▶ TASK TO CARRY OUT: Look in the material below for the line holding "Instruction: Expand the". Set it down exactly, with each later line up to and including the line holding "Click the Columns".

▶ RECORDS SUPPLIED:
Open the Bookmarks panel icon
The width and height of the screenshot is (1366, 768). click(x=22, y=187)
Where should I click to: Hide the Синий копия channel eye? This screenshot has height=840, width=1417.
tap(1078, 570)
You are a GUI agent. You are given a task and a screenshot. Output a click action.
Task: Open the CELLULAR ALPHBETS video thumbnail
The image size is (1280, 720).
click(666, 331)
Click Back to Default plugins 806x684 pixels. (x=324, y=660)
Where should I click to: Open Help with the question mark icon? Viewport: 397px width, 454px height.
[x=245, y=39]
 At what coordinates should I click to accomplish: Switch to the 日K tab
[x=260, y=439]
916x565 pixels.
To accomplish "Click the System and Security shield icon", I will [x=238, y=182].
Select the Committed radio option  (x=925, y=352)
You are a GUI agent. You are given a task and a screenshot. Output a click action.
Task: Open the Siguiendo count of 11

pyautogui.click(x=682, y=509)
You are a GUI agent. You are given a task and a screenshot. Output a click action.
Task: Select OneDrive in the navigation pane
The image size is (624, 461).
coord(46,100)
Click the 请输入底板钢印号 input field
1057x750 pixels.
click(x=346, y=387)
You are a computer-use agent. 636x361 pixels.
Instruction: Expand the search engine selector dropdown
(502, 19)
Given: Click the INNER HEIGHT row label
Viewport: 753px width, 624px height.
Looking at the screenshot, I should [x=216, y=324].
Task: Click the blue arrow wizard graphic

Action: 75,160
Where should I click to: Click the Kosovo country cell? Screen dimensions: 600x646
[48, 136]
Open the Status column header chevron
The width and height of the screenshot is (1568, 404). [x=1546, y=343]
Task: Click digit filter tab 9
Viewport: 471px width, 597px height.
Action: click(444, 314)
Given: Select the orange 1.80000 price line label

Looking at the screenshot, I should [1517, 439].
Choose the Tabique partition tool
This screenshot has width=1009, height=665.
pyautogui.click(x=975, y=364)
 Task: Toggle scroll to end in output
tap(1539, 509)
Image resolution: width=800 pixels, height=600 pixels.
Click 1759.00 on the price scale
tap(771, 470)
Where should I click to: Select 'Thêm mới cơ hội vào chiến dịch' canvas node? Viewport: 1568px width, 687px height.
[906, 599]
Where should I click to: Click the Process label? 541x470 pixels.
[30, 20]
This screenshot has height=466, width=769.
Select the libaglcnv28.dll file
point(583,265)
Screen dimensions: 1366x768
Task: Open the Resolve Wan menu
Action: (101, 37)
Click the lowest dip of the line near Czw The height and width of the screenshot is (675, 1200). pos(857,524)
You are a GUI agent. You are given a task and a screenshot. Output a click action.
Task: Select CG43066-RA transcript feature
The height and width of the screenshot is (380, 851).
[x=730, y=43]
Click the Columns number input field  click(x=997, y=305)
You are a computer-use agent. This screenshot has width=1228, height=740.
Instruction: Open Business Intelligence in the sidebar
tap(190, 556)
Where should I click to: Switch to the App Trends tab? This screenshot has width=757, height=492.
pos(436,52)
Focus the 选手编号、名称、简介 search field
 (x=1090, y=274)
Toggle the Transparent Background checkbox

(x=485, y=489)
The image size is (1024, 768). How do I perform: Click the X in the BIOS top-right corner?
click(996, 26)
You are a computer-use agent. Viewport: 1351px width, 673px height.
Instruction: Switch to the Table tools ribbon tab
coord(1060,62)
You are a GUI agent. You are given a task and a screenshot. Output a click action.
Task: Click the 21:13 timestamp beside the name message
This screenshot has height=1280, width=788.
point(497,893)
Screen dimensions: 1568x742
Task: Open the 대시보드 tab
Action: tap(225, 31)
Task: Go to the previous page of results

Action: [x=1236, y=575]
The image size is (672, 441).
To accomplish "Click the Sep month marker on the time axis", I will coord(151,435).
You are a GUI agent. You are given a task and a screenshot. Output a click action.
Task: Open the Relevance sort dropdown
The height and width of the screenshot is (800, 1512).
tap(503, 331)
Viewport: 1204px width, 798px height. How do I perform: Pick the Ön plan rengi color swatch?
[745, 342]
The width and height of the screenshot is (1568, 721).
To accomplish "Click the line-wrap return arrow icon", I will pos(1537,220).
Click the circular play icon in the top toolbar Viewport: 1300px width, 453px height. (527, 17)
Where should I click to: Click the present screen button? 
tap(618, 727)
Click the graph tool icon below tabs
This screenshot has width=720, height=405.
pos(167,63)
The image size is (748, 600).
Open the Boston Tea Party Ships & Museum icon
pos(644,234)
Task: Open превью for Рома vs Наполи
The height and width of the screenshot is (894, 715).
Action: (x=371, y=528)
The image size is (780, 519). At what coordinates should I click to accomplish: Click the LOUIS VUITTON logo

▶ EXERCISE RESULT:
Instruction: Expand the search engine selector dropdown
(502, 19)
Given: Click the INNER HEIGHT row label
Viewport: 753px width, 624px height.
Looking at the screenshot, I should [x=216, y=324].
Task: Click the blue arrow wizard graphic

Action: 75,160
Where should I click to: Click the Kosovo country cell? Screen dimensions: 600x646
[48, 136]
Open the Status column header chevron
The width and height of the screenshot is (1568, 404). [x=1546, y=343]
Task: Click digit filter tab 9
Viewport: 471px width, 597px height.
Action: click(444, 314)
Given: Select the orange 1.80000 price line label

Looking at the screenshot, I should [1517, 439].
Choose the Tabique partition tool
This screenshot has width=1009, height=665.
pyautogui.click(x=975, y=364)
 Task: Toggle scroll to end in output
tap(1539, 509)
Image resolution: width=800 pixels, height=600 pixels.
Click 1759.00 on the price scale
tap(771, 470)
Where should I click to: Select 'Thêm mới cơ hội vào chiến dịch' canvas node? Viewport: 1568px width, 687px height.
[906, 599]
Where should I click to: Click the Process label? 541x470 pixels.
[30, 20]
This screenshot has height=466, width=769.
Select the libaglcnv28.dll file
point(583,265)
Screen dimensions: 1366x768
Task: Open the Resolve Wan menu
Action: (101, 37)
Click the lowest dip of the line near Czw The height and width of the screenshot is (675, 1200). pos(857,524)
You are a GUI agent. You are given a task and a screenshot. Output a click action.
Task: Select CG43066-RA transcript feature
The height and width of the screenshot is (380, 851).
[x=730, y=43]
Click the Columns number input field  click(x=997, y=305)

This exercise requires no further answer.